You are an engineer first.
- Interview Process:
When I was interviewing for the MLE position, my first three rounds were problem-solving rounds. The questions were based on Data structures and algorithms.
If you need options to get started:
No matter which course you pick, there will be no substitute for practicing questions. You can choose a platform like leetcode and start practicing high-frequency questions.
Here’s a typical day at work. The business team has requested a new feature and you are responsible for deploying it. You discuss with the engineering team and come up with the technical design. You open the Python IDE and start coding. Once done, you push your changes on the Git dev branch.

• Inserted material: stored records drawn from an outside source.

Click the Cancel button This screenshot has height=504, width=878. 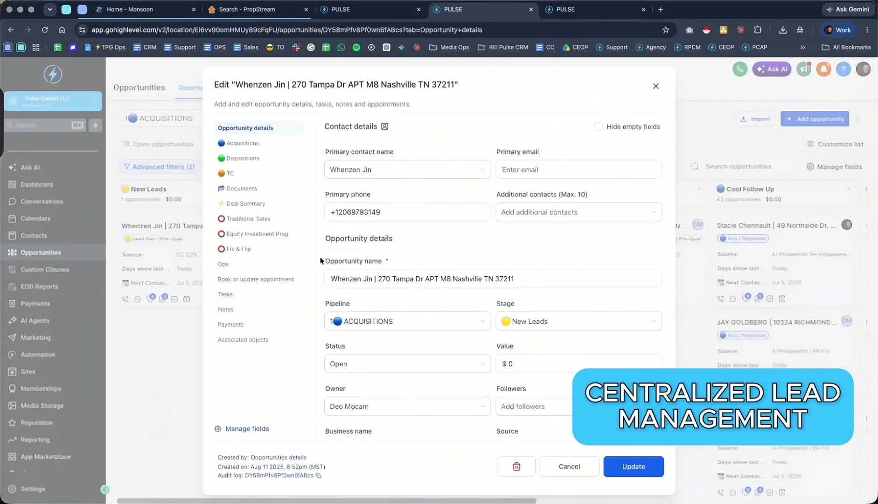pos(569,467)
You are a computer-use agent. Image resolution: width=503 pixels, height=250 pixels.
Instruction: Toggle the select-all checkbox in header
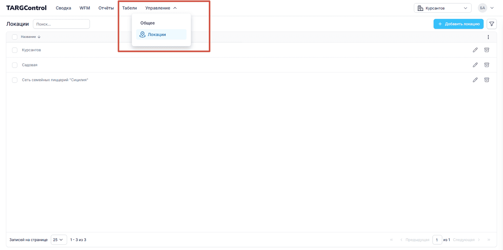click(15, 37)
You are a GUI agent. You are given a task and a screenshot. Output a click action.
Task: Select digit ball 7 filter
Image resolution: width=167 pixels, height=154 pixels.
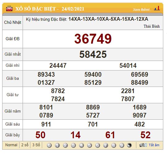(106, 145)
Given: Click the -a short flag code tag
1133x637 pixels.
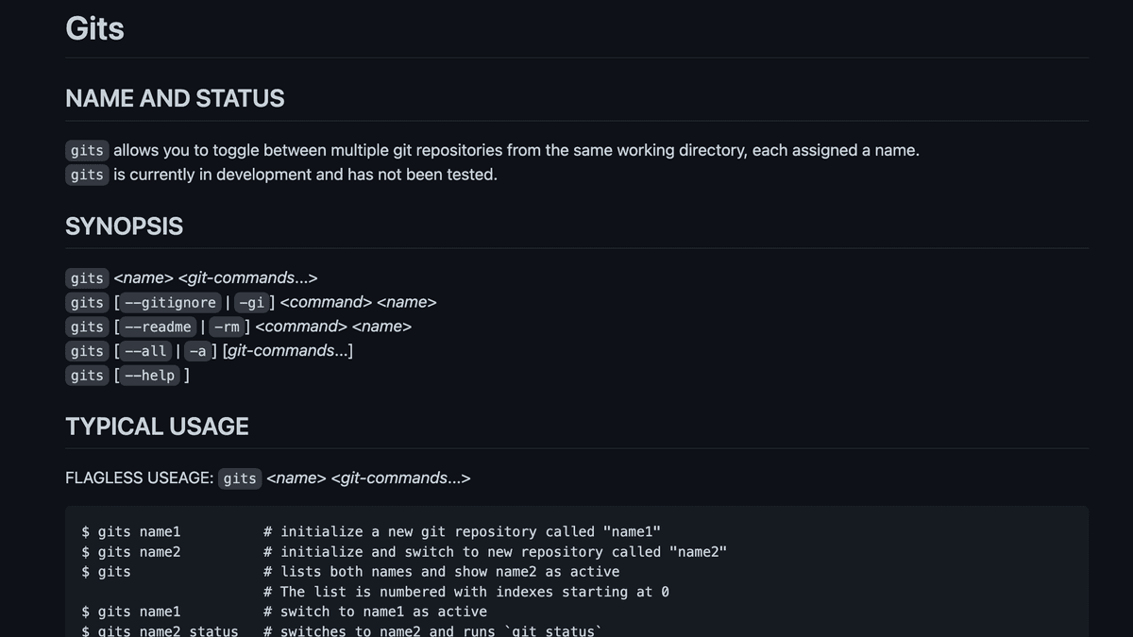Looking at the screenshot, I should (x=197, y=351).
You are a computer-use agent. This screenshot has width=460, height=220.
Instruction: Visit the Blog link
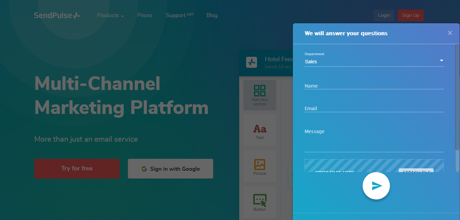(212, 15)
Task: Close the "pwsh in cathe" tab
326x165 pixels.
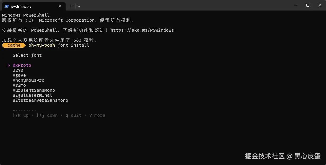Action: [60, 6]
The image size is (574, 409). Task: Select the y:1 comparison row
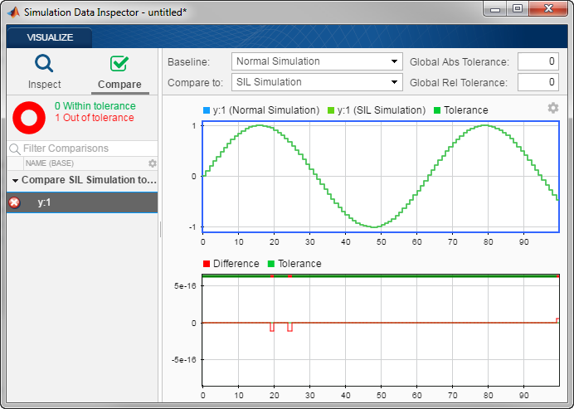point(81,202)
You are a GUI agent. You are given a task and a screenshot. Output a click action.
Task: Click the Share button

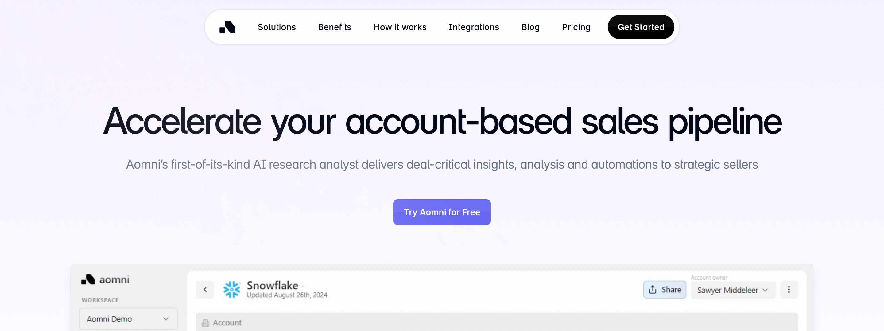[665, 290]

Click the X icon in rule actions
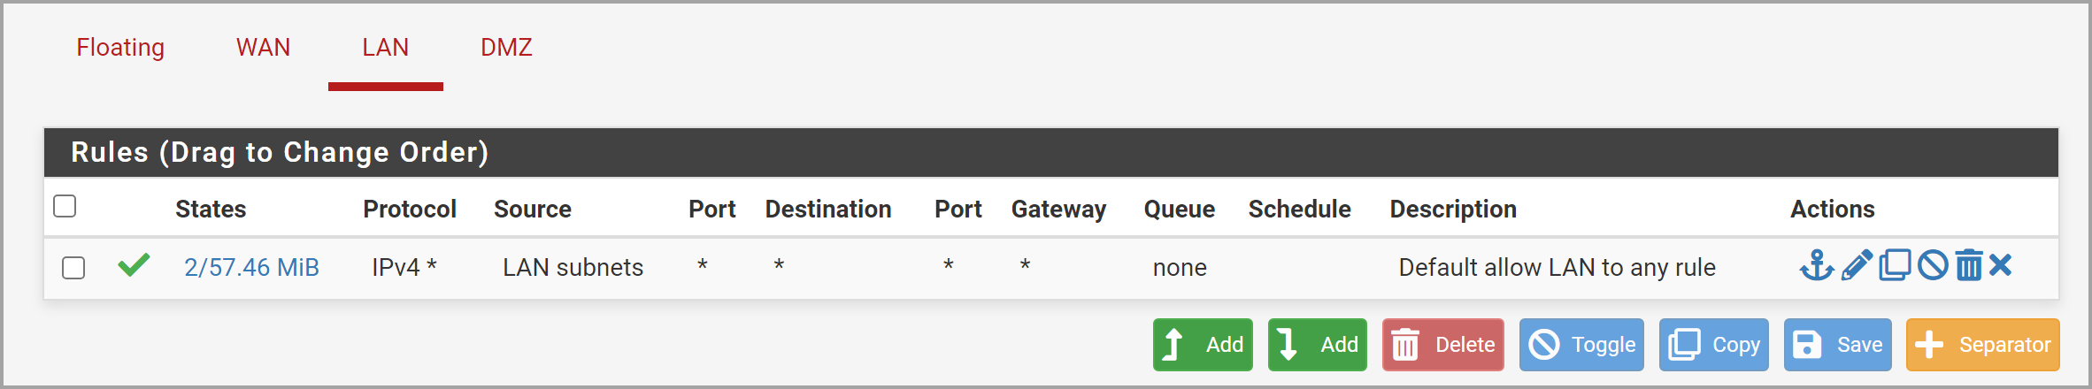(x=2001, y=265)
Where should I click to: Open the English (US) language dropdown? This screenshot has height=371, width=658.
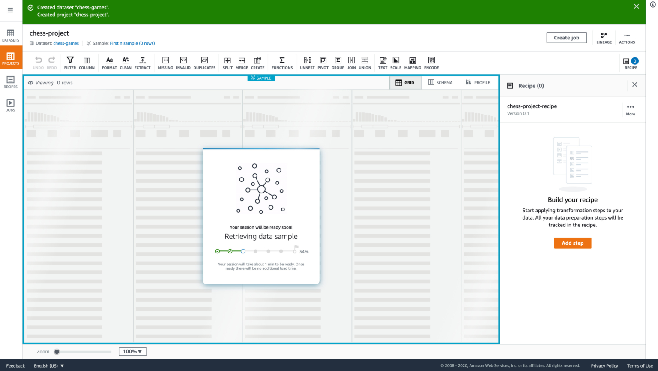[x=49, y=366]
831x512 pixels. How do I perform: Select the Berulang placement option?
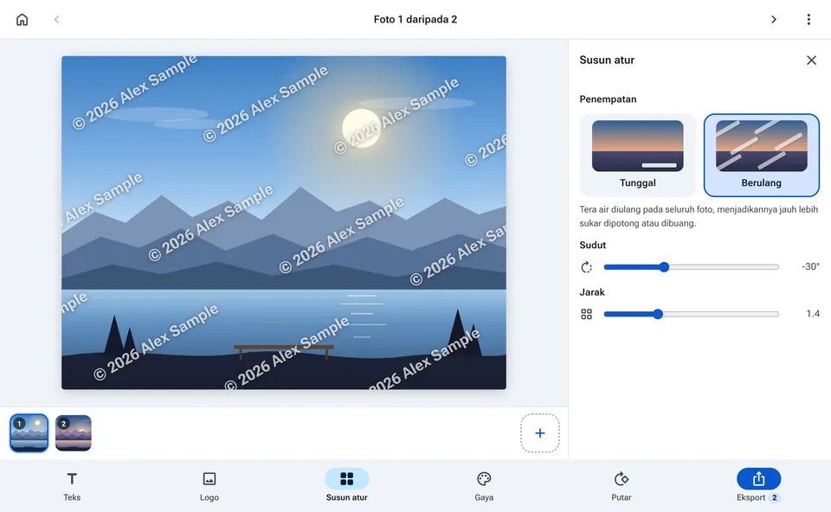click(761, 155)
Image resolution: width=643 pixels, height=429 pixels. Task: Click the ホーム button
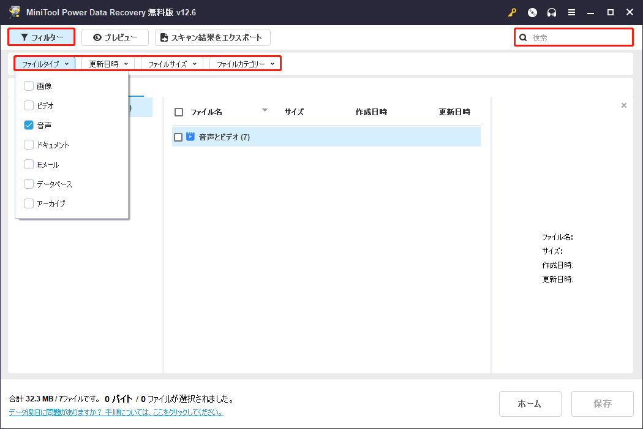530,403
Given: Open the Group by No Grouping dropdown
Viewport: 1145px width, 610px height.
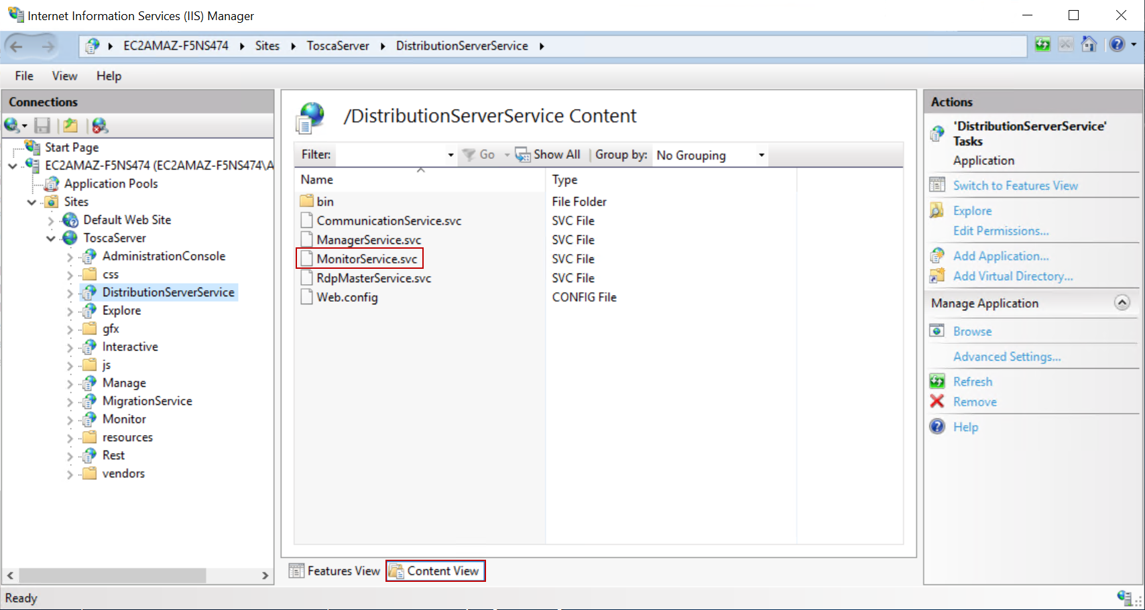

Now, this feature also requires some improvement to the model and the Data scientist has raised a pull request. You go through the PR and notice that the training code has a toPandas operation. This operation executed on a large volume of data (e.g. in millions) at once is a time-consuming operation and might cause memory/CPU issues.
Instead, you change the functionality to parallelize the operation across executors (Spark Documentation). You share the metrics of the new model with the Data Scientist for validation. Ready for prod. The deployment part comes later in the article.
If you lost yourself in the story above, here’s a more refined list of the tech stack:
Programming Languages and Libraries:
NumPy, Pandas, Scikit-learn: Here’s a tutorial on basic operations.
- Apache Spark: Parallel processing framework.
Version Control Systems:
Data Engineering Skills
Continuous Integration and Deployment: I learned this on the job
- Docker: This video covers the basics.
Building ML pipelines
Key Phases of an ML Pipeline
Extract data from various sources like:
Data lake (unstructured data)
Data warehouse (structured data)
s3 (in the form of parquet/JSON files)
Transform the data by aggregating, joining, and filtering the extracted data.
Load: Store data for downstream processing.
Overall, this step requires data engineering skills which necessitates a firm grasp of SQL concepts.
With FE, the goal is to find the most relevant features that can help the model learn the underlying patterns and relationships in the data.
This step involves handling operations like missing data, encoding categorical variables, scaling numeric data, and creating new features from existing ones.
The output is typically stored in a Feature store.
The data scientist selects a machine learning model best suited for the use case.
This model is then trained on the preprocessed data using an appropriate algorithm, to minimize the error or loss function.
Once the model is trained, the hyperparameters are adjusted to optimize its performance on a validation dataset.
Testing and Validation
- The model can be scored on a test dataset to asses if the prediction is in-line with business goals.
Once the MVP of the ML pipeline is developed, we can streamline the entire pipeline via an automated workflow.
Apache Airflow is a popular open-source orchestration tool for automating and managing pipelines.
With Airflow, you can set up alerts to receive notifications when certain tasks fail or when a workflow completes successfully.
You can also configure the number of retries and timeout for each task.
At the heart of Airflow is the concept of a DAG. A Directed acyclic graph is an entity that defines the relationship and dependency between tasks.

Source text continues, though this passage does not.